Given passage Start Marker

Note: quintile means 20 percentile

Singapore (2005 income):
Top quintile (20%) avg. monthly income : S$12,890 (top 10%: S$16,480; 2nd 10%: S$9300); -- Department of Statistics, Singapore
Bottom quintile avg. monthly income : S$590 (lowest 10%: S$0; 2nd lowest 10%: S$1180); -- Department of Statistics, Singapore

Hence, income disparity for families in the highest quintile was 21.8 times higher than those in the lowest quintile.

Income disparity in Singapore is a lot higher even with the income re-distribution program named "Progress Package".

So Canada is a better place for making a living then Singapore.

2) When considering retirement, one needs to assess his disposable fund against equivalent in the national income scale to determine affordability and quality of life.

For illustration purpose, if S$4K monthly income is around 30th percntile income in Singapore, and a retiree with S$1K/mth disposable could live as well as a working person with S$4K/mth income but needs to pay for housing loan, tax, CPF, insurance, and transportation to work, then this retiree is said to have a quality of life equivalent to the 30th percentile income earner of that country.

Most of the time, a person who has income at a certain level will retire at a much lower level because the savings are usually not comparable to the expense needed to maintain the same level of quality of life while working. For example, a S$4K/mth earner might only be able to save enough to afford S$0.4K/mth for retirement -- equivalent to may be 70th percentile income earner.

Given passage End Marker
Exercise data Start Marker

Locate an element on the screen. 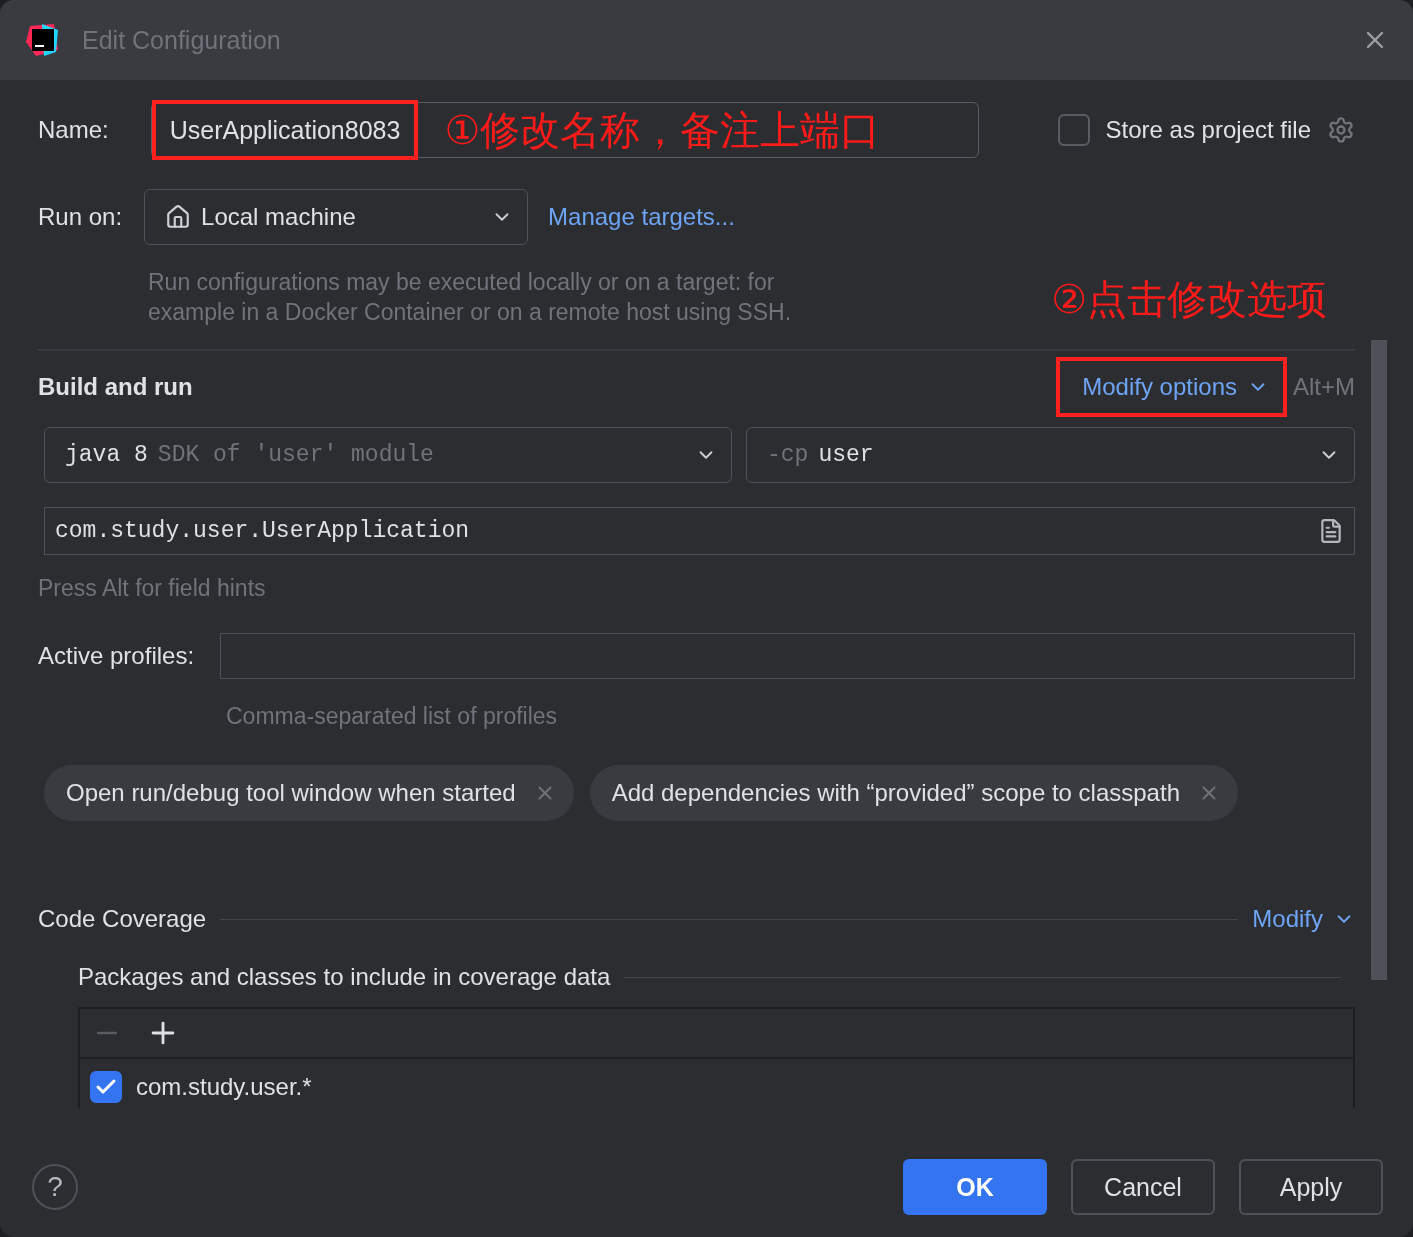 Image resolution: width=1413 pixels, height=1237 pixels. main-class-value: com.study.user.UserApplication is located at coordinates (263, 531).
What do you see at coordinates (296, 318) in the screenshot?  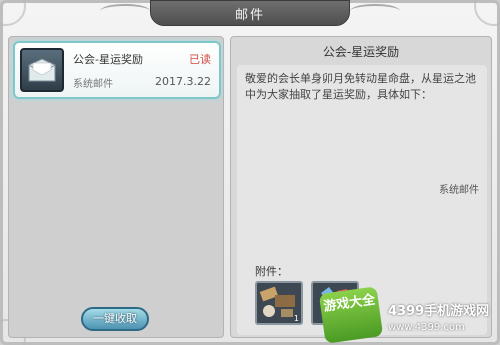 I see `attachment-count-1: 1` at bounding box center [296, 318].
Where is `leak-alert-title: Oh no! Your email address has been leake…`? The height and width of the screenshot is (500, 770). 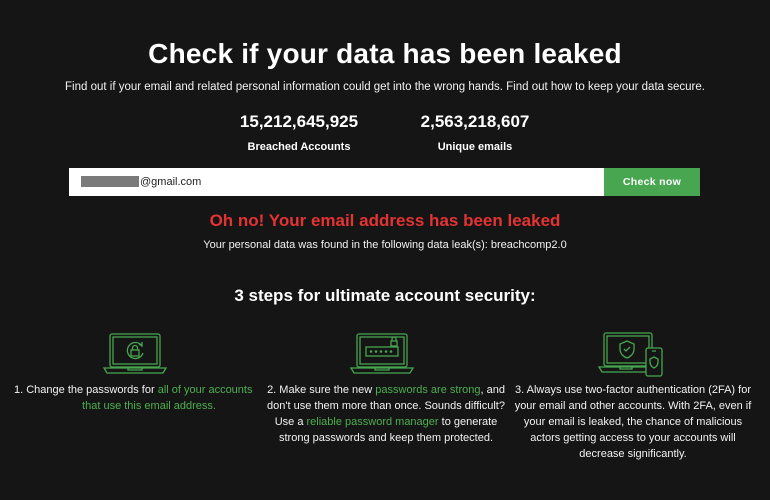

Exercise data End Marker

Activity list
1) In the Singapore income passage, what was the average monthly income of the top quintile in 2005?
2) Reproduce the part of the Singapore income passage that opens with the words containing "Income disparity in" and closes with "quality of life.".
The material above comes from a separate source.

Expected responses
1) S$12,890

2)
Income disparity in Singapore is a lot higher even with the income re-distribution program named "Progress Package".

So Canada is a better place for making a living then Singapore.

2) When considering retirement, one needs to assess his disposable fund against equivalent in the national income scale to determine affordability and quality of life.